According to a letter sent by sixteen European cocoa organizations, “the cocoa industry cannot continue to trade on a futures market that is not offering a minimum of hedge transparency.”
In plain English, the companies are complaining about the speculative behavior of banks and funds that are driving up cocoa prices in London. Cocoa reached a 32 year high last week.
By way of explanation, cocoa importers, processors, etc., routinely purchase cocoa futures and options when the buy real cocoa to protect against price risk. For example, a company agrees to buy cocoa for December delivery. To make sure that it did not pay too much, the company also purchases an equivalent futures contract. Should the price of real cocoa go down, the sale of the futures contract can offset the loss incurred.
To assure that all this works as planned, there have to be speculators. Every pamphlet put out by the futures exchanges lauds the importance of speculators. Their role is to provide the opposing positions so that that all positions can be squared by the final trading day.
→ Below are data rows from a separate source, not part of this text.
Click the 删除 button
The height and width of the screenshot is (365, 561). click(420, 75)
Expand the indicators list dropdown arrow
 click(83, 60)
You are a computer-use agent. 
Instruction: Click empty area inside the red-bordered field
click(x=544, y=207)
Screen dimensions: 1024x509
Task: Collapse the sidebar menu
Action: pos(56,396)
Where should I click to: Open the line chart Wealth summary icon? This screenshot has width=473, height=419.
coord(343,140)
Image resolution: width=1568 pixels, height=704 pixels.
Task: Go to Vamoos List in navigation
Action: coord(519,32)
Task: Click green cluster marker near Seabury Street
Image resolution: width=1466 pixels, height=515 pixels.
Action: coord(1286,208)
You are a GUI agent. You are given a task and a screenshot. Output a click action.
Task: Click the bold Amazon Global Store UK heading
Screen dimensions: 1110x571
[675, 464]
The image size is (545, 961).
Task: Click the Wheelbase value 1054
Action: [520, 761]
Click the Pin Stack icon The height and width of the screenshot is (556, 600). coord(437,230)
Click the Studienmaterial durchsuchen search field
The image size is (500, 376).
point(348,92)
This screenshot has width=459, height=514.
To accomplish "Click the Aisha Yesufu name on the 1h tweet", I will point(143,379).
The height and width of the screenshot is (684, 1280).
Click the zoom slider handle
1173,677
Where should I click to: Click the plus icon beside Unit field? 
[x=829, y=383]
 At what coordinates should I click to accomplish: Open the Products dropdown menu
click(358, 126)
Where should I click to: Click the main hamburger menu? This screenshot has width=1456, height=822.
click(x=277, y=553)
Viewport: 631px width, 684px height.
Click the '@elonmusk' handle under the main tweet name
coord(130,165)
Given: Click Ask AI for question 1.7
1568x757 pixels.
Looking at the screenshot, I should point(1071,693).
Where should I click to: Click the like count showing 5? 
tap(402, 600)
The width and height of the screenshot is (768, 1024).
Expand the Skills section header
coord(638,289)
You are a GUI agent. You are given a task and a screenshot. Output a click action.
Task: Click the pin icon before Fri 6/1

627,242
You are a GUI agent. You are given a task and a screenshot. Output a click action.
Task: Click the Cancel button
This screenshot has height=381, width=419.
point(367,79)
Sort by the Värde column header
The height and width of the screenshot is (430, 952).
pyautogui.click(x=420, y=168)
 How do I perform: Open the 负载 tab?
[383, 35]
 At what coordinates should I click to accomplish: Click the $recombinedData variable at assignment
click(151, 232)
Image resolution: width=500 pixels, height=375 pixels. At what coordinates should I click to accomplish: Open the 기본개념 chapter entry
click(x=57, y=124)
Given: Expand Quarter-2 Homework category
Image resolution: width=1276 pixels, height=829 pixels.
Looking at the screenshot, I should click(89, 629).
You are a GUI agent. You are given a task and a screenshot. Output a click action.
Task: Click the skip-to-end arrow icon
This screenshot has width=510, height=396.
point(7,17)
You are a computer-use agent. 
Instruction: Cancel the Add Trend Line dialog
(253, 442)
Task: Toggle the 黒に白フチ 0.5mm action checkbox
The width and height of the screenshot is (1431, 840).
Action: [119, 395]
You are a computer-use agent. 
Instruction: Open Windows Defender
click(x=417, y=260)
Apparently, the number of speculators has increased so much and they are not taking the proper positions so that, for example, there were open positions for 50,000 lots for July cocoa only two weeks before the final trading day for those contracts.
A representative of the German Cocoa Trade Association demanded that LIFFE amend its rules to reveal how many of the open positions are held by speculators. Alternatively, these companies will move their business to New York City or trade at the Deutsche Termin Börse.
So a little speculation is good, just not too much. I wonder who will determine the right amount.